Leukotriene A-4 hydrolase hydrolyzes an epoxide moiety of leukotrienes A4 (LTA-4) to form leukotriene B4 (LTB-4) (36). Alternatively, LTA-4 may be conjugated with reduced glutathione (GSH), by specific S-transferase, to produce LTC-4. LTB-4 has been proposed to play a role in variety of acute and chronic inflammatory diseases and acts via specific seven-transmembrane, G protein-coupled surface receptors on the target cells (37). Montero et al. (38) studied regulation of leukotrienes A4 expression by different cytokines in peripheral monocytes. Interferon-gamma (a TH-2-derived cytokine) increased significantly LTA-4 hydrolase mRNA expression, whereas interleukin (IL)-4 and IL-13 (both TH-2-derived cytokines) decreased LTA-4 hydrolase mRNA expression in these cells. When LTB-4 release was measured, both IL-1 beta and interferon-gamma significantly increased LTB-4 production by monocytes, while TH-2 cytokines (IL-4 and IL-13) decreased it. The opposing effects of TH-1- and TH-2-derived cytokines on the expression of LTA-4 hydrolase mRNA may regulate LTB-4 synthesis by monocytes during inflammation.

Study of phosphoglycerate kinase 1 (PKG-1) in red blood cells revealed it to be a key enzyme for ATP generation in the glycolytic pathway (39). Inherited deficiency of PKG-1 is associated with chronic nonspherocytic hemolytic anemia and often with neurologic disorders (40). Administration of phosphoglycerate kinase to tumour-bearing mice caused an increase in plasma levels of angiostatin, and a decrease in tumour vascularity and rate of tumour growth. These findings indicate that phosphoglycerate kinase not only functions in glycolysis, but also is secreted by tumour cells and participates in the angiogenic process as a disulphide reductase (41).

Among membrane proteins, StepSIM identified spots 490, 759, and 771 as the smallest subset of proteins whose ratios can correctly identify all samples. Mass spectrometry revealed the spot 490 protein to be vinculin. In monocytes vinculin regulates adhesion and migration by providing a link between the actin-based microfilaments and trans-membrane receptors: integrins and cadherins. In addition to actin, vinculin interacts with other structural proteins such as talin and α-actinins (42). StepSIM was applied to the combined set of cytosolic and membrane proteins, and spot 490 also was identified as one of the important predictors of severity.

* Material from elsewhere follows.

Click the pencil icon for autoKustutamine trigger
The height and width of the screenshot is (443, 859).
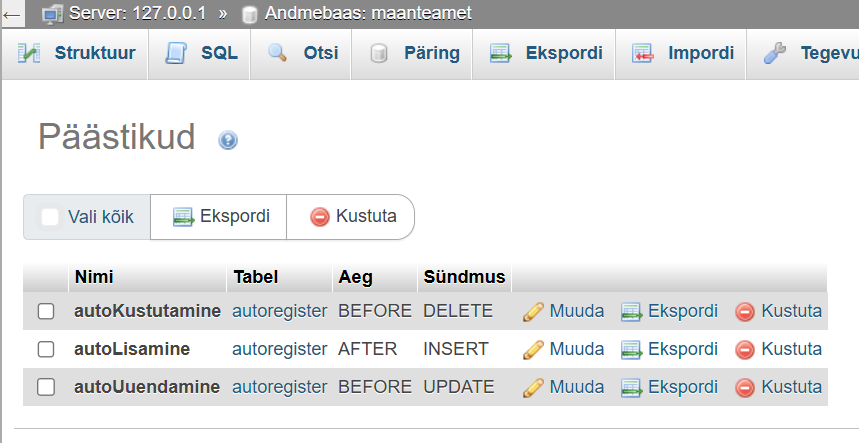tap(533, 312)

These results show that vinculin is an important indicator for severity among monocyte proteins.

Two of the proteins predicted to be associated with sickle cell severity, vinculin (identified by StepSIM) and moesin (among the most negatively correlated with severity), also were shown to be two of the proteins with the greatest variation in the monocyte proteome of a general control population (43). There is no greater variance in the SS population than in the control AA populations for these two proteins.

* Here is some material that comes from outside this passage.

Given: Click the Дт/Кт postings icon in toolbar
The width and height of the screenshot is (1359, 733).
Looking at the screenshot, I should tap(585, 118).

The current study defines a class of monocyte proteins that is either positively or negatively correlated with phenotypic severity of SS, as measured by a vasoocclusive event rate. The most negatively correlated with severity were: transketolase, coronin, heat shock 70 kda protein cognate 4 and adenylate kinase 2 variant AK2D. The most positively correlated with severity were: far upstream element-binding protein and alpha actinin 1or alpha actinin 4. StepSIM analysis further predicts that vinculin, leukotriene a-4 hydrolase, and phosphoglycerate kinase 1 are important factors related to sickle cell disease severity. Our study might allow clinicians to utilize these proteins as laboratory signatures of clinical severity in SS, but we emphasize that these findings are based on the analysis of a limited number of samples. It is entirely possible that some of the associations discovered here are artifacts of chance, while others have been missed altogether. Thus, these findings need to be thoroughly validated using a large sample. In addition, an exploration of other measures of disease severity is also needed.

Acknowledgments

This work was supported by a grant from the National Institutes of Health Sickle Cell Center (HL070588), which was awarded to Steven R. Goodman.